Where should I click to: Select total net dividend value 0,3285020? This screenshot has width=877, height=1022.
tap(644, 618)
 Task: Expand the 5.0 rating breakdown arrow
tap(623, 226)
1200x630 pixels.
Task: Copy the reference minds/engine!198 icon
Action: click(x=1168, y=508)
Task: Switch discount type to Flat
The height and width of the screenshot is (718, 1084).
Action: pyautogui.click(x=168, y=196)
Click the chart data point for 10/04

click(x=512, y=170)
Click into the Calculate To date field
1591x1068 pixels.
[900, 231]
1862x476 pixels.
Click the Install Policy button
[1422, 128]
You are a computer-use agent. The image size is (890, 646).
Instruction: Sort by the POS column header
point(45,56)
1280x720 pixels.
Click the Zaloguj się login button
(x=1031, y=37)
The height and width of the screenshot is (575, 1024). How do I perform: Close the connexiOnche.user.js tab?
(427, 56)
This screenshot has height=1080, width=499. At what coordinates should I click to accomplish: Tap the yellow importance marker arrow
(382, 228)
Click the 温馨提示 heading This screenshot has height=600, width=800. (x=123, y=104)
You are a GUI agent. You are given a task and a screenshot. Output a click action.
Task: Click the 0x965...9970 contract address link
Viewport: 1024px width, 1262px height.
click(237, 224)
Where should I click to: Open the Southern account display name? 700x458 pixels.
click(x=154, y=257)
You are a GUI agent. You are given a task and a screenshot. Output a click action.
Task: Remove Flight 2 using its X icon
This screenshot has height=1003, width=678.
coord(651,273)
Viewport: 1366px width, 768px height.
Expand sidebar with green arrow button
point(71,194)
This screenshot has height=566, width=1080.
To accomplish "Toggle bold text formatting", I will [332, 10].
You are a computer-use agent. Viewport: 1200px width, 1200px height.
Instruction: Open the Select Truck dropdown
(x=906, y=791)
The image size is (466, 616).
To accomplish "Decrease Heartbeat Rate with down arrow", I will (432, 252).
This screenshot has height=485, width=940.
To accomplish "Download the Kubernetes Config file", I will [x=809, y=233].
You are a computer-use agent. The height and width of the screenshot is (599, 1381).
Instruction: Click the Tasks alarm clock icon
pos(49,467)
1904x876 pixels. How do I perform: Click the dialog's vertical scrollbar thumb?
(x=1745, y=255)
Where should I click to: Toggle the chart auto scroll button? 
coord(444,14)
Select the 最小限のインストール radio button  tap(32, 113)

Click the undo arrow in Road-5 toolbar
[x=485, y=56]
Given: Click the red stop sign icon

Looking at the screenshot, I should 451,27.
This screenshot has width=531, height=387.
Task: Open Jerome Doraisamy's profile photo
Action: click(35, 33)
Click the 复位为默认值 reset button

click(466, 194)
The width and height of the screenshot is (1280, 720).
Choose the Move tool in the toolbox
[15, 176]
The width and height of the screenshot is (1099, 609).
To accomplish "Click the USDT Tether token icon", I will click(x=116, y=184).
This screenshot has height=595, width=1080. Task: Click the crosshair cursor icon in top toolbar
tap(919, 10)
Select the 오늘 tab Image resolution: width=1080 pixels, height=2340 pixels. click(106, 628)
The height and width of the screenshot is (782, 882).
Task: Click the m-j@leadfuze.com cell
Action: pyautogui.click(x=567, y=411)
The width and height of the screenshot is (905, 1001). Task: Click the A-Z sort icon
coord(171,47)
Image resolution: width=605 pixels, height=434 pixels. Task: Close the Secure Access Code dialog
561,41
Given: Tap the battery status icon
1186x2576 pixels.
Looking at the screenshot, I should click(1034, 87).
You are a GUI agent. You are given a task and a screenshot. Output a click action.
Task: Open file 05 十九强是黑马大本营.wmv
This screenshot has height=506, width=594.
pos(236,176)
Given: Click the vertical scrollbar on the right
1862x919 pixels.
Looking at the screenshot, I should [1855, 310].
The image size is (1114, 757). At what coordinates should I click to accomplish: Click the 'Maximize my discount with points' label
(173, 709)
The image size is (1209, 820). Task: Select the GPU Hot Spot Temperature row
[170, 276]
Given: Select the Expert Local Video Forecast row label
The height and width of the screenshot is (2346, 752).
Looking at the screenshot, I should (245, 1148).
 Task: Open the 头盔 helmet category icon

Task objective
Output the records in full, keeping them exactly as they are.

Exercise solution
Where should I click to: Select total net dividend value 0,3285020? This screenshot has width=877, height=1022.
tap(644, 618)
 Task: Expand the 5.0 rating breakdown arrow
tap(623, 226)
1200x630 pixels.
Task: Copy the reference minds/engine!198 icon
Action: click(x=1168, y=508)
Task: Switch discount type to Flat
The height and width of the screenshot is (718, 1084).
Action: pyautogui.click(x=168, y=196)
Click the chart data point for 10/04

click(x=512, y=170)
Click into the Calculate To date field
1591x1068 pixels.
[900, 231]
1862x476 pixels.
Click the Install Policy button
[1422, 128]
You are a computer-use agent. The image size is (890, 646).
Instruction: Sort by the POS column header
point(45,56)
1280x720 pixels.
Click the Zaloguj się login button
(x=1031, y=37)
The height and width of the screenshot is (575, 1024). How do I perform: Close the connexiOnche.user.js tab?
(427, 56)
This screenshot has height=1080, width=499. At what coordinates should I click to accomplish: Tap the yellow importance marker arrow
(382, 228)
Click the 温馨提示 heading This screenshot has height=600, width=800. (x=123, y=104)
You are a GUI agent. You are given a task and a screenshot. Output a click action.
Task: Click the 0x965...9970 contract address link
Viewport: 1024px width, 1262px height.
click(237, 224)
Where should I click to: Open the Southern account display name? 700x458 pixels.
click(x=154, y=257)
You are a GUI agent. You are given a task and a screenshot. Output a click action.
Task: Remove Flight 2 using its X icon
This screenshot has height=1003, width=678.
coord(651,273)
Viewport: 1366px width, 768px height.
Expand sidebar with green arrow button
point(71,194)
This screenshot has height=566, width=1080.
To accomplish "Toggle bold text formatting", I will [332, 10].
You are a computer-use agent. Viewport: 1200px width, 1200px height.
Instruction: Open the Select Truck dropdown
(x=906, y=791)
The image size is (466, 616).
To accomplish "Decrease Heartbeat Rate with down arrow", I will (432, 252).
This screenshot has height=485, width=940.
To accomplish "Download the Kubernetes Config file", I will [x=809, y=233].
You are a computer-use agent. The height and width of the screenshot is (599, 1381).
Instruction: Click the Tasks alarm clock icon
pos(49,467)
1904x876 pixels. How do I perform: Click the dialog's vertical scrollbar thumb?
(x=1745, y=255)
Where should I click to: Toggle the chart auto scroll button? 
coord(444,14)
Select the 最小限のインストール radio button  tap(32, 113)

Click the undo arrow in Road-5 toolbar
[x=485, y=56]
Given: Click the red stop sign icon

Looking at the screenshot, I should 451,27.
This screenshot has width=531, height=387.
Task: Open Jerome Doraisamy's profile photo
Action: click(35, 33)
Click the 复位为默认值 reset button

click(466, 194)
The width and height of the screenshot is (1280, 720).
Choose the Move tool in the toolbox
[15, 176]
The width and height of the screenshot is (1099, 609).
To accomplish "Click the USDT Tether token icon", I will click(x=116, y=184).
This screenshot has height=595, width=1080. Task: Click the crosshair cursor icon in top toolbar
tap(919, 10)
Select the 오늘 tab Image resolution: width=1080 pixels, height=2340 pixels. click(106, 628)
The height and width of the screenshot is (782, 882).
Task: Click the m-j@leadfuze.com cell
Action: pyautogui.click(x=567, y=411)
The width and height of the screenshot is (905, 1001). Task: Click the A-Z sort icon
coord(171,47)
Image resolution: width=605 pixels, height=434 pixels. Task: Close the Secure Access Code dialog
561,41
Given: Tap the battery status icon
1186x2576 pixels.
Looking at the screenshot, I should click(1034, 87).
You are a GUI agent. You are given a task and a screenshot. Output a click action.
Task: Open file 05 十九强是黑马大本营.wmv
This screenshot has height=506, width=594.
pos(236,176)
Given: Click the vertical scrollbar on the right
1862x919 pixels.
Looking at the screenshot, I should [1855, 310].
The image size is (1114, 757). At what coordinates should I click to accomplish: Click the 'Maximize my discount with points' label
(173, 709)
The image size is (1209, 820). Task: Select the GPU Hot Spot Temperature row
[170, 276]
Given: Select the Expert Local Video Forecast row label
The height and width of the screenshot is (2346, 752).
Looking at the screenshot, I should (245, 1148).
 Task: Open the 头盔 helmet category icon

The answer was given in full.